— Data for this exercise —

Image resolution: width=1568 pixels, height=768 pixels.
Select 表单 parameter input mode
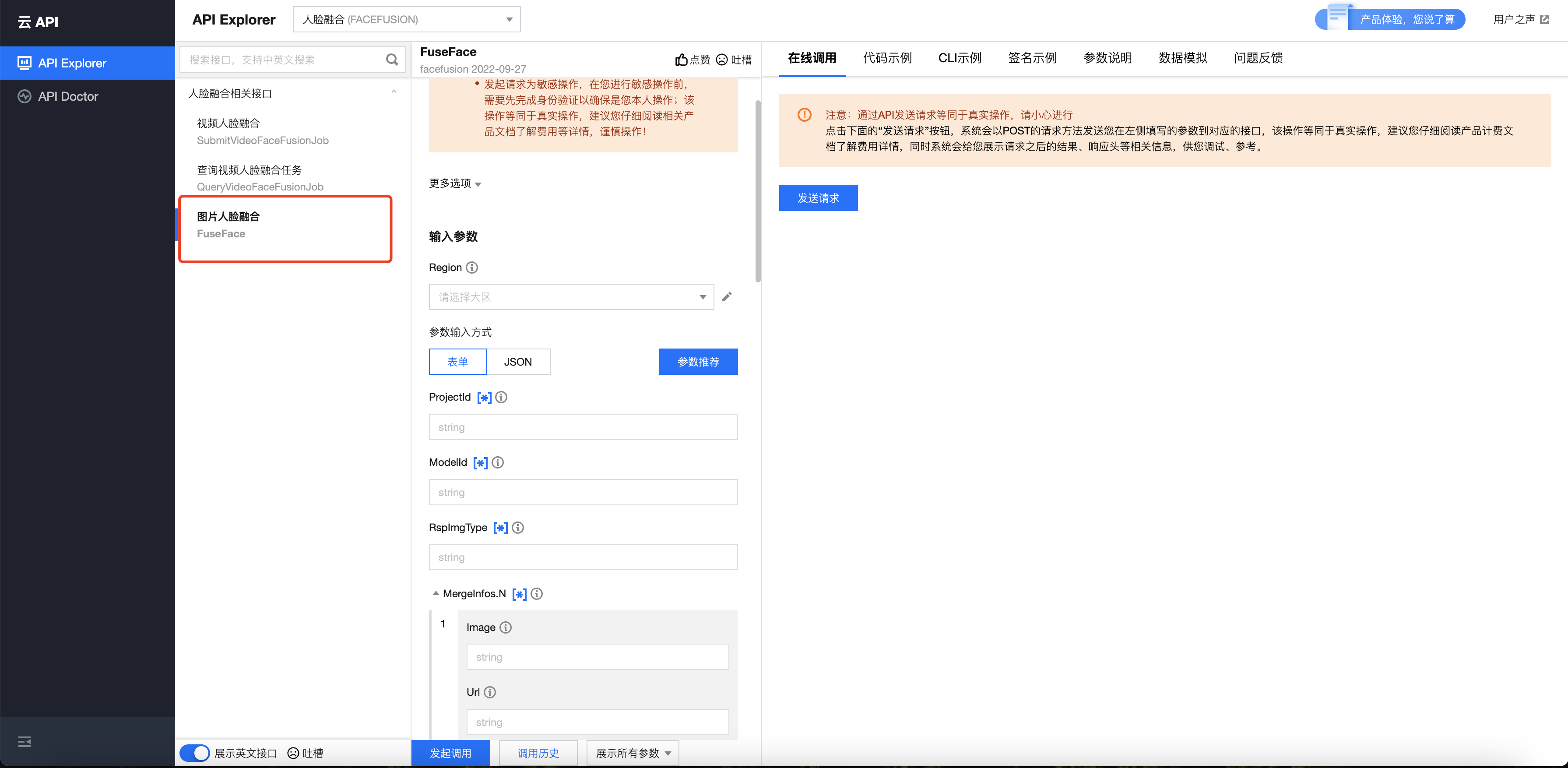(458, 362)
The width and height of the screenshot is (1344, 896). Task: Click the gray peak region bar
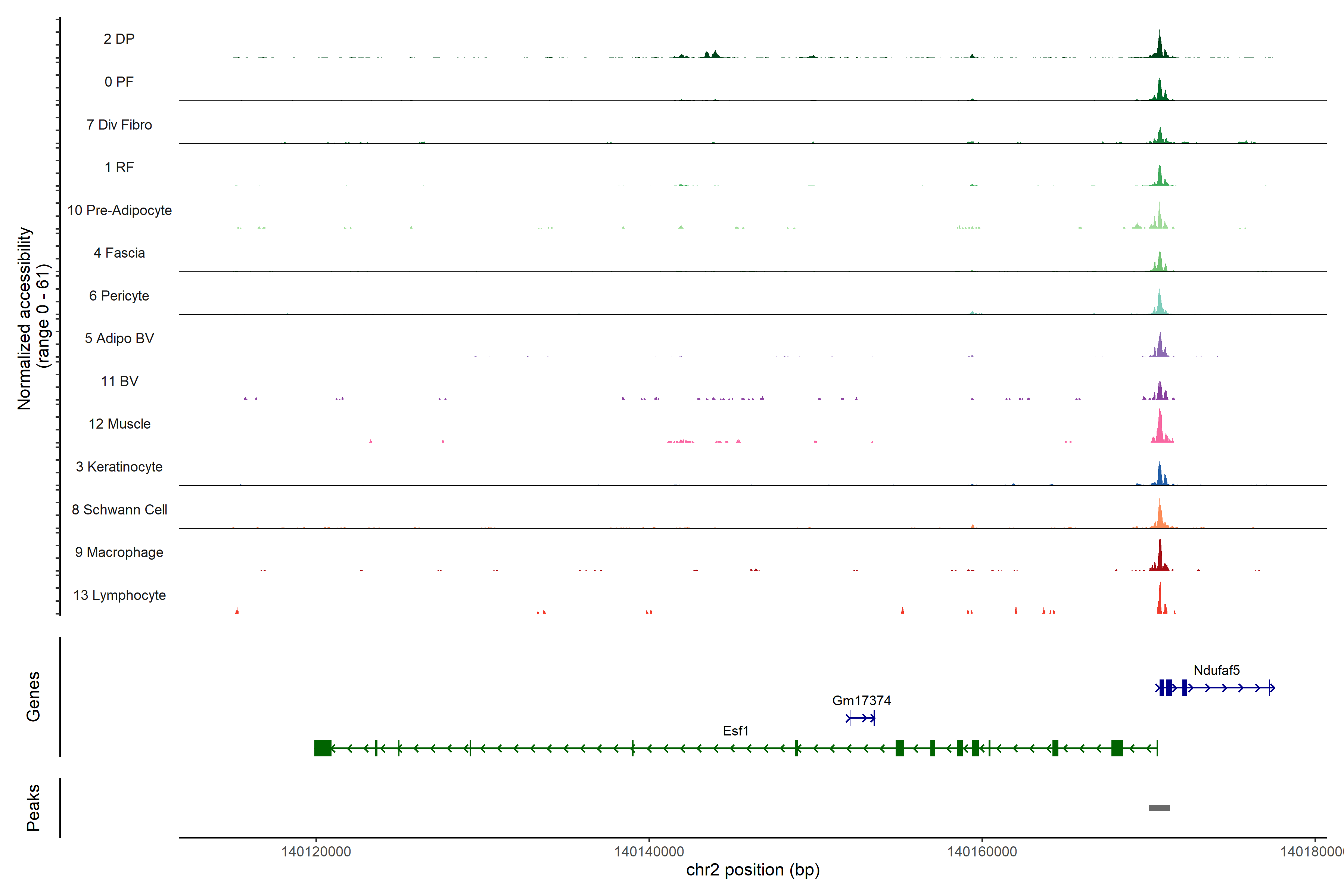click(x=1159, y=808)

— About this exercise —
Copy out all the data above exactly, minus the images.

— Response to this exercise —
Image resolution: width=1568 pixels, height=768 pixels.
Select 表单 parameter input mode
(458, 362)
The width and height of the screenshot is (1344, 896). Task: Click the gray peak region bar
click(x=1159, y=808)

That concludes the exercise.